**What the exercise asks**
From the passage on spin accumulation and torque, extract the text between "By looking at" and "inside the FM layers.", inclusive.

By looking at (6.38) it can be noted, that the source of the spin accumulation comes from spatial variations of the magnetization. In the present simulation, the magnetization is homogeneous within the FM layers, and the only variation happens at the interfaces with the NM layers, where all the magnetization components go abruptly to zero. The spin accumulation is thus generated at such interfaces, and then diffuses inside the layers. With this set of parameters, the spin accumulation components transverse to the magnetization direction are not completely absorbed inside the FM layers, as they are too thin. This can also be observed in the resulting torque, computed from (6.13) and reported in Fig. 7.5(b). Both a damping-like component (along y in the FL) and a field-like component (along z in the FL) are present, and do not completely decay inside the FM layers.

The shape of both the spin accumulation and torque is modified by the inclusion of the spin-dephasing term, especially when \(\lambda _\varphi \simeq \lambda _{J}\). The spin accumulation and torque computed by using \(\lambda _{\varphi } = \lambda _{J}\), with the torque obtained through (6.1), are reported in Fig. Fig. 7.5(c) and Fig. 7.5(d), respectively. The presence of the spin-dephasing term both enhances the torque absorption and modifies the relative values of the damping-like and field-like components, so that its inclusion can more accurately capture the interaction between magnetization and spin accumulation.

7.3 Torque Evaluation in Spin-Valve Structures

The possibility to compute the spin accumulation in a spin-valve structure gives the opportunity to compare the angular dependence of the damping-like torque obtained from the drift-diffusion implementation with the one obtained from the Slonczewski expression (3.48), which was derived by considering only ballistic transport in a symmetric stack [14]. The simulations are run in the same spin-valve structure described before, with a thinner 1 nm spacer layer to reduce the spin accumulation decay between the FM layers. The spin-flip length in the NM leads, \(\lambda _\text {sf}\), is set to 100 nm, while the remaining parameters are the ones reported in Table 5.1, including the dephasing length \(\lambda _{\varphi }\). The average torque acting on the FL is computed as

\begin{equation} \label {eq:avg_fl_torque} \vb {T}_\text {S,FL}=\frac {1}{d_\text {FL}}\int _{x_\text {FL}}^{x_\text {FL}+d_\text {FL}} \vb {T}_\text {S} dx \, , \end{equation}

where \(x_\text {FL}\) is the x-coordinate of the interface between middle layer and FL, and \(d_\text {FL}\) is the thickness of the FL. The damping-like torque for the angle between the magnetization vectors in the RL and FL going from 0° to 180° is reported in Fig. 7.6(a). The simulated damping-like torque (dots) is fitted with expression (3.48), using the torque amplitude and the polarization \(P\) as fitting parameters. The Slonczewski expression gives a good fit to the simulated torque and, given that the long spin-flip length reduces diffusive relaxation in the contacts, the fitted polarization parameter of \(P\sim 0.9\) matches well the value of \(\beta _{\sigma }\) in the drift-diffusion approach.

**Dataset extract**

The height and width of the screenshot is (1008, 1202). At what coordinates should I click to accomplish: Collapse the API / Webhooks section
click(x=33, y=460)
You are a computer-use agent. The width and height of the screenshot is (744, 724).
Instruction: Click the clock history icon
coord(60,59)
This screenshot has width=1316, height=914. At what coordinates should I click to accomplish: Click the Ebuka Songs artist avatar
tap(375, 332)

--

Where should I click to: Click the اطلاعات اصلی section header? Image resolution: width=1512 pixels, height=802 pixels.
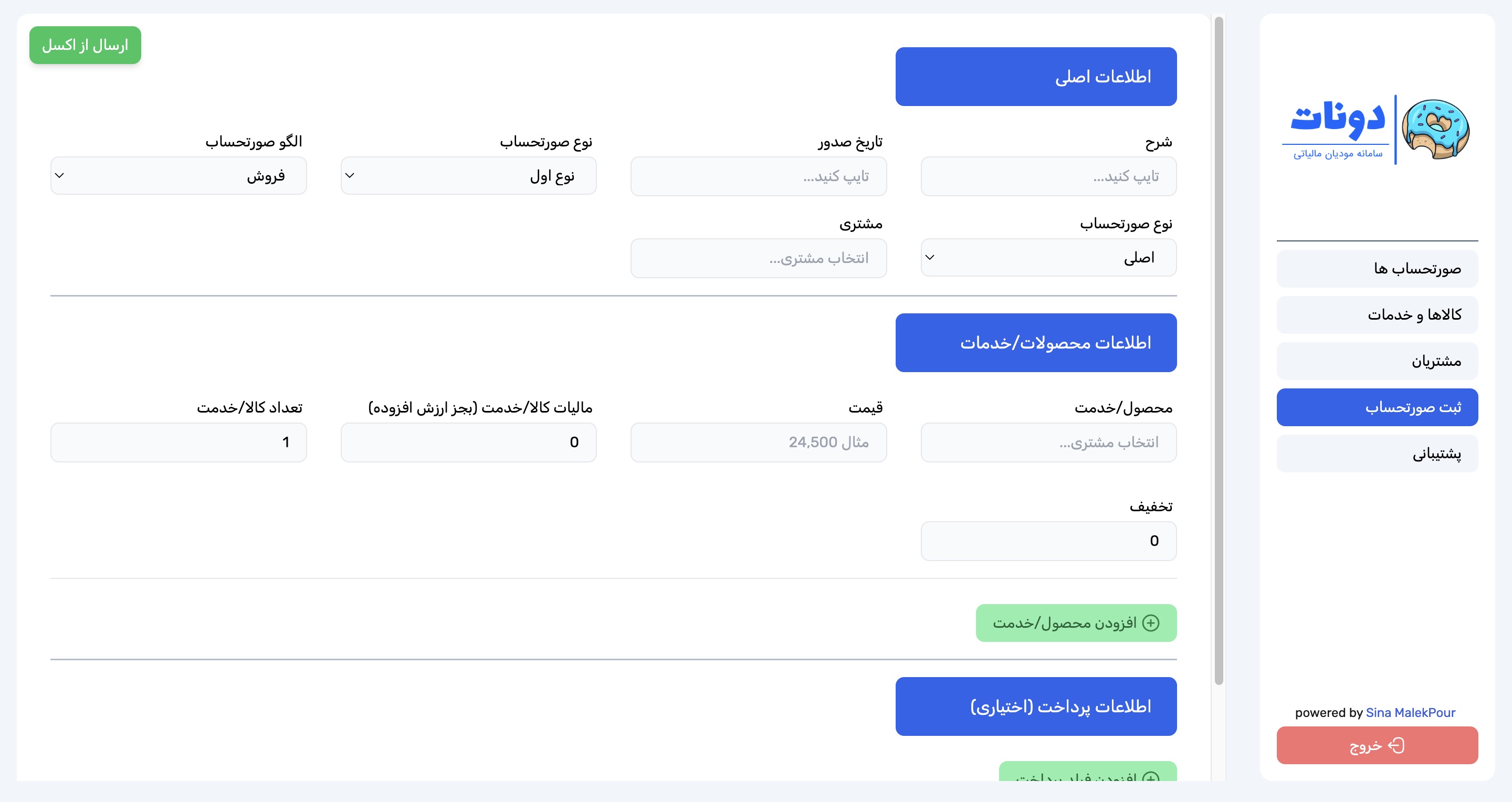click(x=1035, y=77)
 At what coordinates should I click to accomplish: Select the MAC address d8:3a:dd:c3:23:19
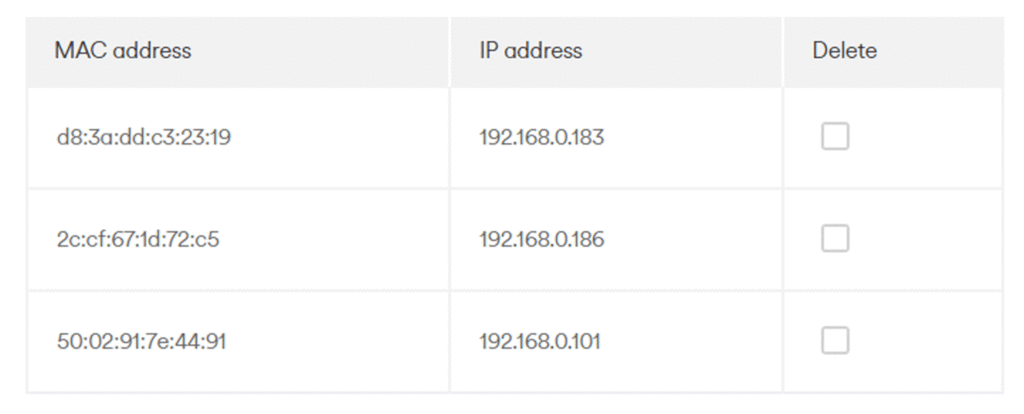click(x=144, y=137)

--

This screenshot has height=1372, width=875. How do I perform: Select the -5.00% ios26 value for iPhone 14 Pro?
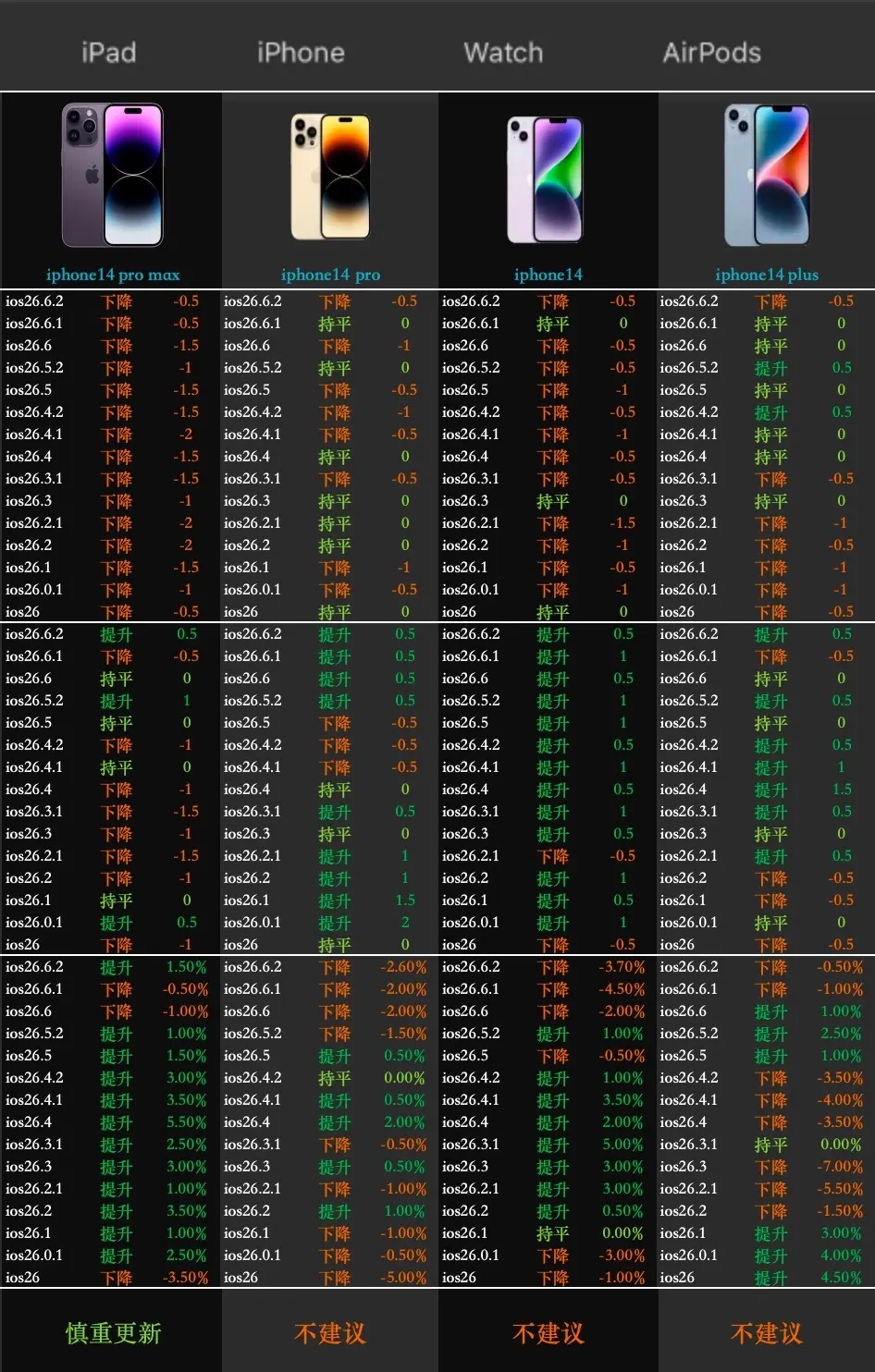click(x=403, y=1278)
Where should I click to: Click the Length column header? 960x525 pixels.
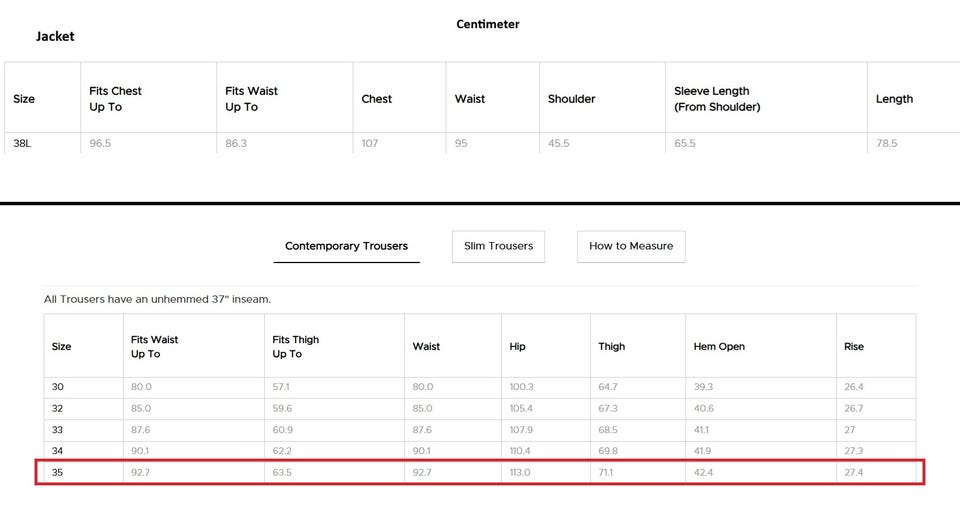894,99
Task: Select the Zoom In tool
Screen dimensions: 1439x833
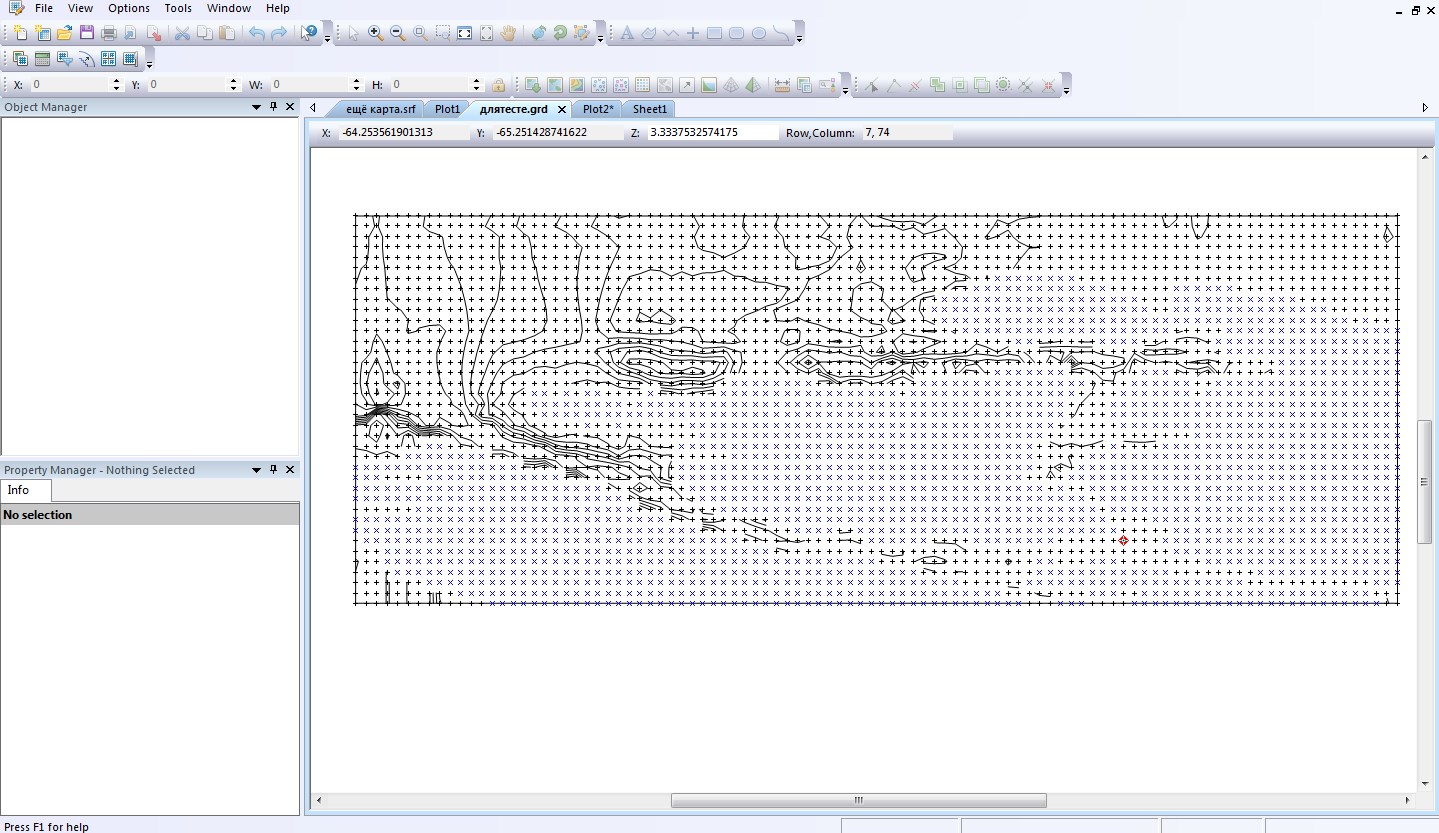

**Response to this task**
By looking at (6.38) it can be noted, that the source of the spin accumulation comes from spatial variations of the magnetization. In the present simulation, the magnetization is homogeneous within the FM layers, and the only variation happens at the interfaces with the NM layers, where all the magnetization components go abruptly to zero. The spin accumulation is thus generated at such interfaces, and then diffuses inside the layers. With this set of parameters, the spin accumulation components transverse to the magnetization direction are not completely absorbed inside the FM layers, as they are too thin. This can also be observed in the resulting torque, computed from (6.13) and reported in Fig. 7.5(b). Both a damping-like component (along y in the FL) and a field-like component (along z in the FL) are present, and do not completely decay inside the FM layers.